Certaines personnes n’ont d’autre choix que de revenir à Mossoul et de vivre dans des habitations endommagées, souvent sans eau ni électricité. Les mauvaises conditions d’hygiène accroissent le risque de maladie, et les lésions traumatiques sont fréquentes car les habitants tentent de reconstruire leurs maisons dans des conditions dangereuses.
L’accès aux soins est une bataille au quotidien, avec neuf hôpitaux sur treize endommagés par le conflit. La reconstruction des structures de santé prend beaucoup de temps, il ne reste que cinq lits pour 10 000 habitants, ce qui est bien inférieur aux normes minimales internationales de fourniture de soins de santé.

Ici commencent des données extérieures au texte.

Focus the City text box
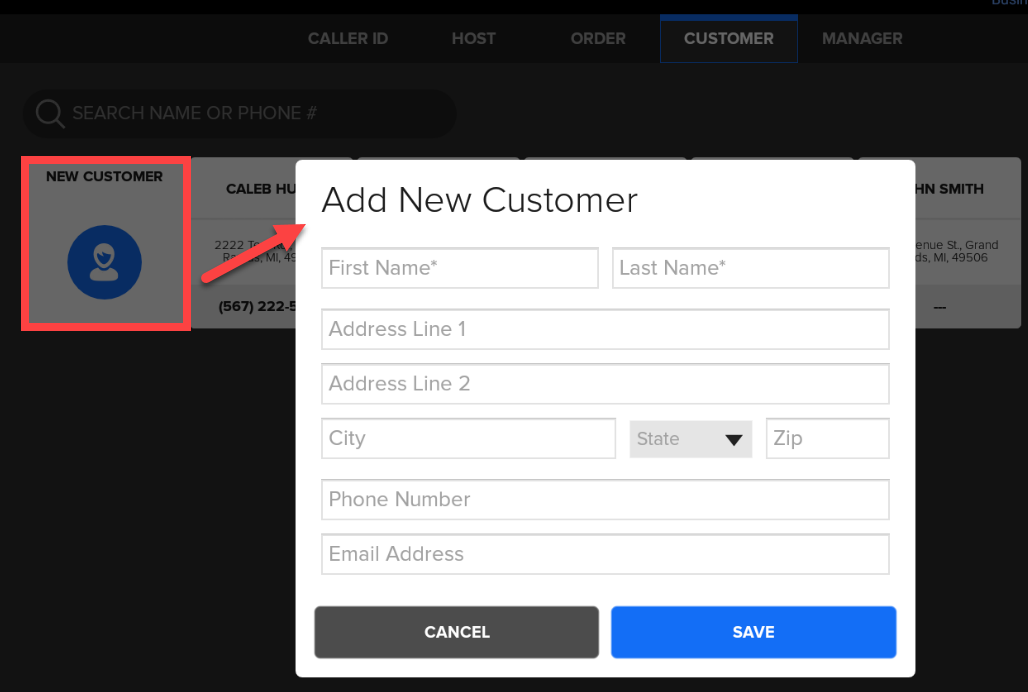Viewport: 1028px width, 692px height. coord(468,439)
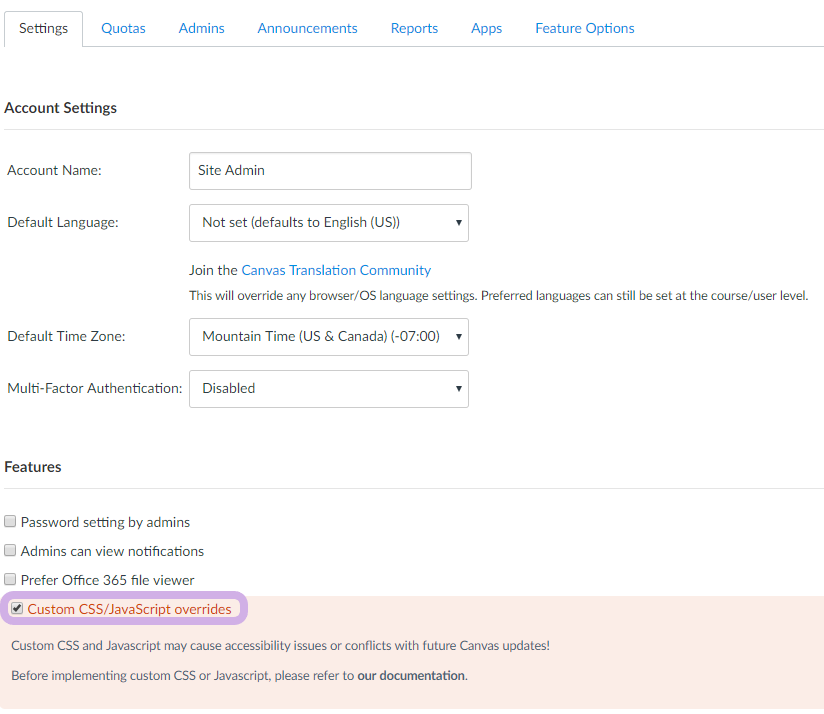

Par conséquent, de nombreux blessés de guerre à Mossoul endurent des mois d’agonie avant de recevoir des soins. Souvent, ils ont reçu des soins chirurgicaux précipités sur ou derrière les lignes de front pour survivre, mais nécessitent maintenant des interventions chirurgicales supplémentaires, des analgésiques et des soins de kinésithérapie pour recouvrer l’usage de membres et de muscles endommagés, et éviter de perdre davantage ou toute capacité de mouvement. De nombreux patients ont également besoin d’un soutien psychologique d’urgence car ils revivent des traumatismes passés et tentent de surmonter la perte de proches.
MSF à Mossoul
En 2017, MSF a travaillé à Mossoul et dans ses environs pour proposer des services de santé essentiels aux personnes affectées par la violence. Nous avons tenu plusieurs postes d’urgence dans l’est et l’ouest de Mossoul, et géré quatre hôpitaux proposant un ensemble de services, y compris des soins intensifs, chirurgicaux, maternels et d’urgence. Actuellement, MSF gère une maternité dans l’ouest de Mossoul ainsi qu’une structure de soins chirurgicaux et post-opératoires pour les blessés de guerre dans l’est de Mossoul. En juillet, MSF a commencé à proposer des services de santé mentale dans des cliniques de soins primaires dans l’est et l’ouest de la ville.